Prompt: What is the count of lines below that include "agent"? Reply with nothing else.

Extracted data:
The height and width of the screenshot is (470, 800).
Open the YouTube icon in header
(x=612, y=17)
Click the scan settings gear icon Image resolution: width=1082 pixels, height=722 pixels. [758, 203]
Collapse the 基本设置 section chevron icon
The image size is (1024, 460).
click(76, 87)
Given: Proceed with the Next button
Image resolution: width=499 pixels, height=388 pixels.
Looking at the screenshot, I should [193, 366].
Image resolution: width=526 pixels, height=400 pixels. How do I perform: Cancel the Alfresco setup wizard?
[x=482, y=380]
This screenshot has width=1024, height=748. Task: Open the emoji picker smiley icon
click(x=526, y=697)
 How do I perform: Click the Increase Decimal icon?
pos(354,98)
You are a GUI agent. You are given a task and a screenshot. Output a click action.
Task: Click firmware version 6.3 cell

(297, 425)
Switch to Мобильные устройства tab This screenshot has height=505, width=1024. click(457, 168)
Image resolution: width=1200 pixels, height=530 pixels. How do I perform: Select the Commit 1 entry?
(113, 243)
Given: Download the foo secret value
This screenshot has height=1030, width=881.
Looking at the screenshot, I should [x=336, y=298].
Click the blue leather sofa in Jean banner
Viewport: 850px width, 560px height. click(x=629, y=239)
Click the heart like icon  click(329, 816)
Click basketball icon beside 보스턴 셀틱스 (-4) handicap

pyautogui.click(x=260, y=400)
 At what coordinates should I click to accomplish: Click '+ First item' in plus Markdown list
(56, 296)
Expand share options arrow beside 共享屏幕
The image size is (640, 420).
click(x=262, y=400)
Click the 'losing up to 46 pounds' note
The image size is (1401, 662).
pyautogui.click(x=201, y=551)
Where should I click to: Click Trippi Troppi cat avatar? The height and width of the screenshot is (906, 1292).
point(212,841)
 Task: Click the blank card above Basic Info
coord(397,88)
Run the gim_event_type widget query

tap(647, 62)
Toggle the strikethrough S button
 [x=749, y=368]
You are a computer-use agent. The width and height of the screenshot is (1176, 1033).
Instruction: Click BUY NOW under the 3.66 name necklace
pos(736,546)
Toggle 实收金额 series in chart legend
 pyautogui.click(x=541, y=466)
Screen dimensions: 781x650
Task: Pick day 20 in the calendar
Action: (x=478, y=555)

Answer section: 2